Delving further into that particular thorny issue will have to wait for another time, however, because Maura has news about the case: Wescourt’s hair was found in Danielle’s shower drain. What’s more, the CSRU team uncovers a print of his from the scene, apparently refuting his claim that he’d never been to the apartment. Jane and Korsak arrest Wescourt and the prosecutor’s day goes from bad to worse when he gets beaten up in jail, but he maintains his innocence and claims he’s been framed. After he’s bailed out, Jane takes pity on him and says he can leave BPD headquarters through the morgue loading dock to avoid the press. On the elevator ride down, he talks about how he truly loved Danielle but didn’t want to hurt his wife. Jane listens to him and softens.
The wrong man?
When Jane goes over the evidence against Wescourt, she realizes it’s “just too perfect.” Perhaps there’s something to his claims after all. She summons her plumber mojo and takes a closer look at the toilet handle where Wescourt’s fingerprint was found, eventually determining that it’s a different brand to the toilet itself, indicating the print was planted.
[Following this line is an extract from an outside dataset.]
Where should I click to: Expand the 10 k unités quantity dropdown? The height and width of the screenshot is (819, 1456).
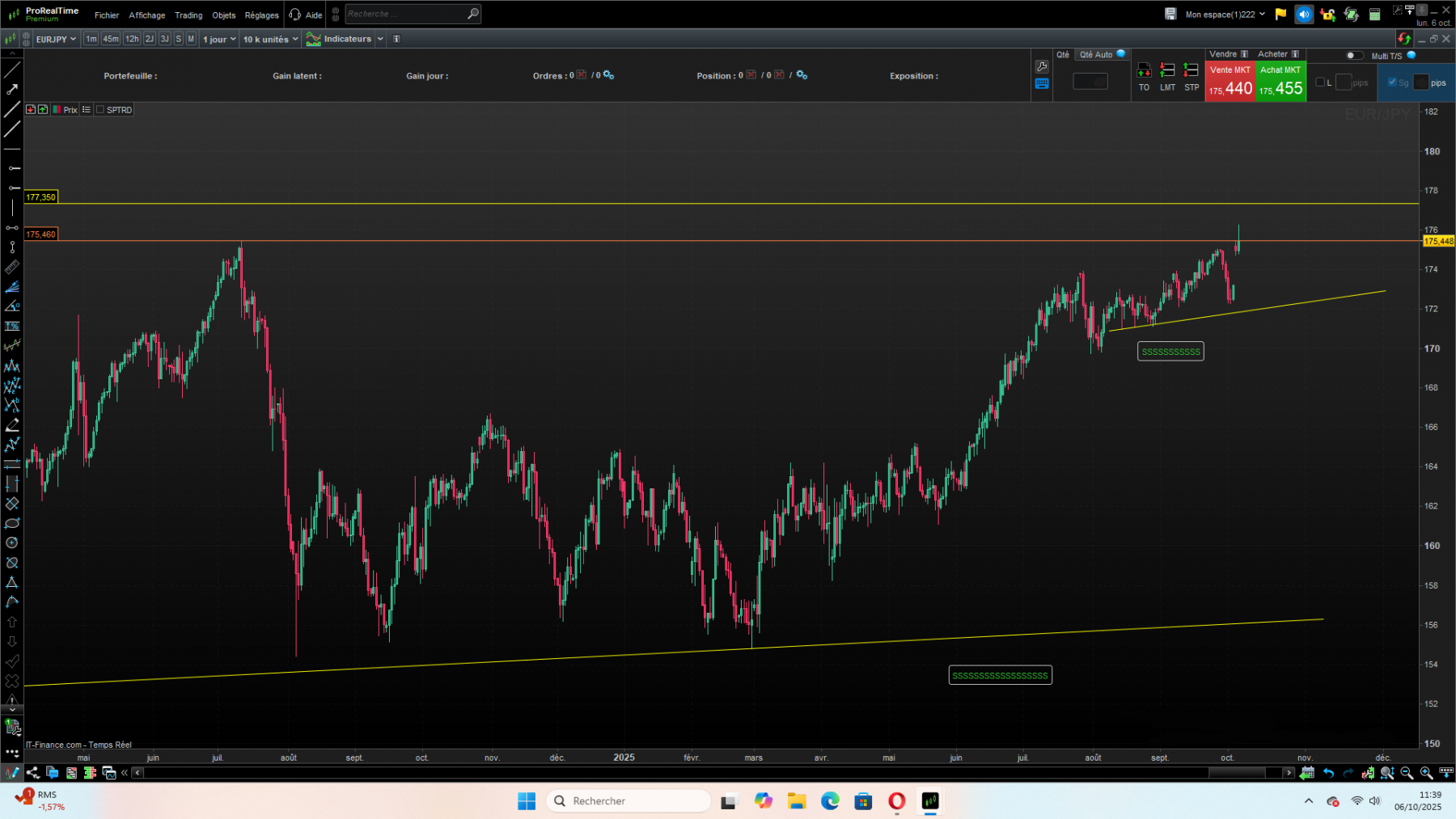(269, 39)
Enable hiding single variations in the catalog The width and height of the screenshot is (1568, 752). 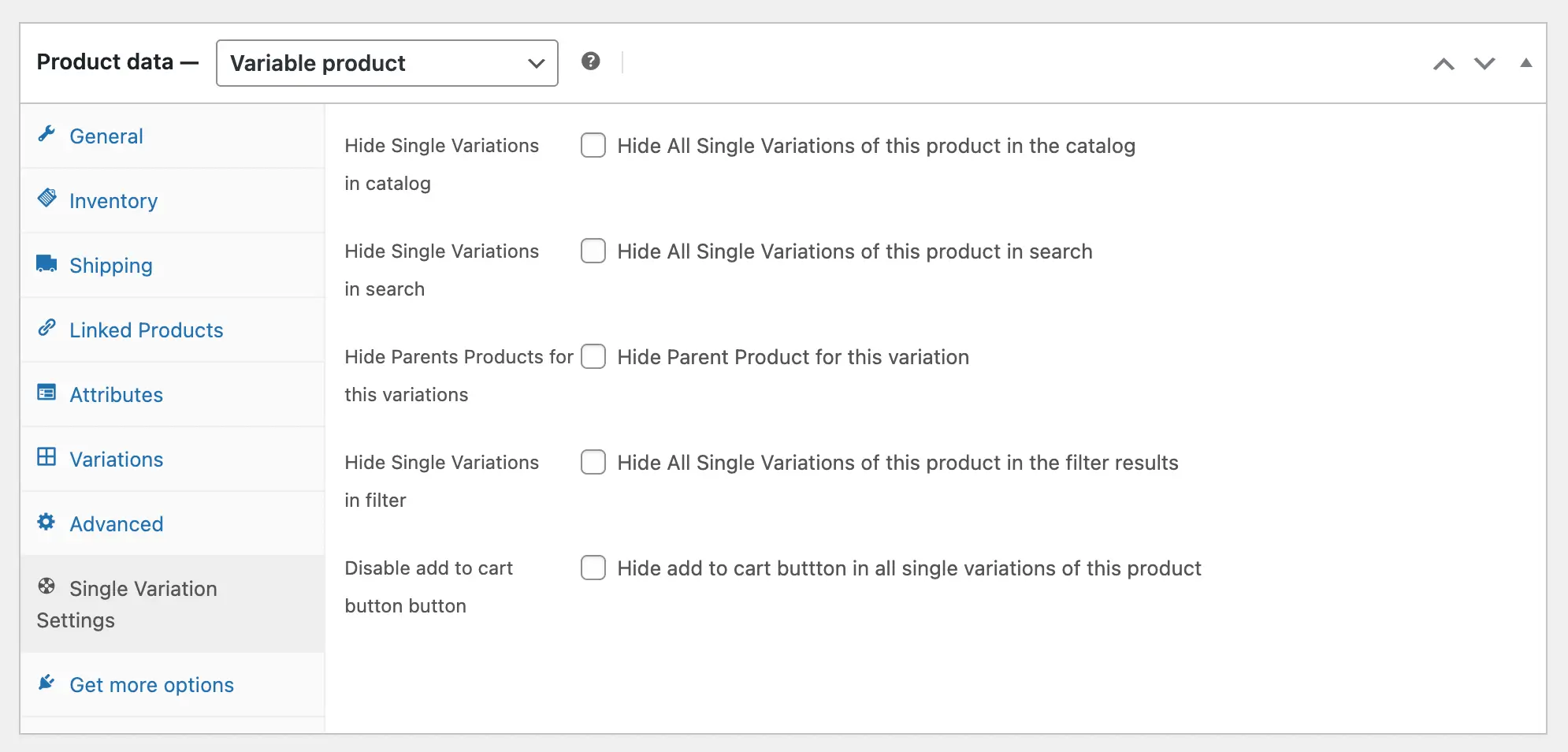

When she and Korsak head to Wescourt’s house to tell him about their findings, he isn’t there and his wife is frantic after receiving a voicemail that suggests he’s going to kill himself.
Back at the precinct, Nina does something crazy with the background noise from Wescourt’s message that helps the investigators figure out his location – a nearby bridge – and Jane dashes to the door.
Maura: “You’re not going alone?”
Jane: “Korsak and Frankie are at the courthouse.”
Maura: “Then it’s you and me.”
Aww. It makes no logical sense for an M.E. to do that, but I’ll forgive it because it’s cute.
At the bridge, Jane tells Wescourt there’s proof he was set up, but the news doesn’t help. In his mind, his ruined marriage and dead girlfriend mean his life is still over. As Maura looks on, Jane climbs down onto the ledge and implores him to help her bring Danielle’s true killer to justice. He acquiesces, but as he turns to take Jane’s hand, his foot slips and he plunges into the water below. Jane leaps after him, and Rizzoli & Isles 5×12 ends with Maura leaning over the railing of the bridge, screaming Jane’s name as the words “To be continued” ominously appears against the background of the dark water.
What did you think of this episode? And, with executive producer Jan Nash estimating the show will return to TNT around February, how do you feel about waiting so long for the cliffhanger to be resolved?